■ Trecho fornecido:
===============

Segundo o Banco Mundial as amenidades básicas para se ter uma vida digna estão disponíveis para os mais pobres do planeta em um volume jamais visto em toda a história da humanidade. E por uma grande margem. Em 1820, aproximadamente 95% da população mundial vivia na pobreza, com uma estimativa de que 85% vivia na pobreza “abjeta”. Em 2015, menos de 10% da humanidade continua a viver em tais circunstâncias. Essa redução da pobreza se deu por conta do aumento exponencial da produtividade gerada na revolução industrial e agrícola (Roser; Ortiz-Ospina, 2017).

Por fim, uma análise crítica quanto ao como se deve proceder para difundir essa tese e melhorar a qualidade do solo é necessária. O documentário coloca a política como o meio vital pelo qual a sua tese deve ser posta, entretanto, a utilização dos meios de comunicação, convencimento através de cooperativas e organizações ambientais, criação de congressos e literaturas sobre a agricultura regenerativa pode ser muito mais eficiente do que acordos políticos feitos pelos representantes e burocratas dos países envolvidos.

===============

■ Amostra de dados:
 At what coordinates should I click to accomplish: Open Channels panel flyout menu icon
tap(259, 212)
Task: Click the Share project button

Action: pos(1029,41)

===============

■ Tarefa proposta 1: Reescreva a parte do trecho sobre pobreza e agricultura que começa com as palavras "Segundo o Banco" e termina com "(Roser; Ortiz-Ospina, 2017).", trocando "pobreza" por "miséria".
■ Tarefa proposta 2: Prossiga o trecho sobre pobreza e agricultura a partir do ponto em que ele termina.
Os dados são um material à parte, sem ligação com o trecho.

■ Resposta da tarefa 1:
Segundo o Banco Mundial as amenidades básicas para se ter uma vida digna estão disponíveis para os mais pobres do planeta em um volume jamais visto em toda a história da humanidade. E por uma grande margem. Em 1820, aproximadamente 95% da população mundial vivia na miséria, com uma estimativa de que 85% vivia na miséria “abjeta”. Em 2015, menos de 10% da humanidade continua a viver em tais circunstâncias. Essa redução da miséria se deu por conta do aumento exponencial da produtividade gerada na revolução industrial e agrícola (Roser; Ortiz-Ospina, 2017).

■ Resposta da tarefa 2:
Inclusive, o conhecimento deste tipo de agricultura já está sendo bastante difundido nesses meios citados e o plantio direto, a agricultura orgânica, o manejo integrado e várias práticas já estão sendo implementadas em muitas propriedades rurais no Brasil e no mundo. Antes da década de 70 não existia uma propriedade no Brasil com a estratégia do plantio direto, que aumenta a produtividade, lucro e reduz o impacto ambiental, mas com a importação destas técnicas por meio do produtor e empreendedor Herbert Bartz com o apoio de empresas estrangeiras, a região sul se tornou o berço da conservação do solo no Brasil, mesmo com as dificuldades impostas na importação e logística. Hoje mais de 30 milhões de hectares são produzidos no plantio direto, graças à livre iniciativa de indivíduos com objetivos pessoais grandiosos.

O papel do indivíduo como difusor e agente ativo de implementação deste conhecimento nas lavouras não deveria ser passado para outros, a terceirização da responsabilidade dos produtores rurais, agrônomos ou qualquer outro indivíduo que tem como objetivo pessoal melhorar a sua qualidade de vida através de práticas mais produtivas, lucrativas e sustentáveis, tem o potencial de ser uma medida contraproducente, mitigando o poder de cada indivíduo de agir para melhorar a conservação do solo, aumentando o lucro do produtor e criando um clima mais saudável em sua propriedade e na Terra.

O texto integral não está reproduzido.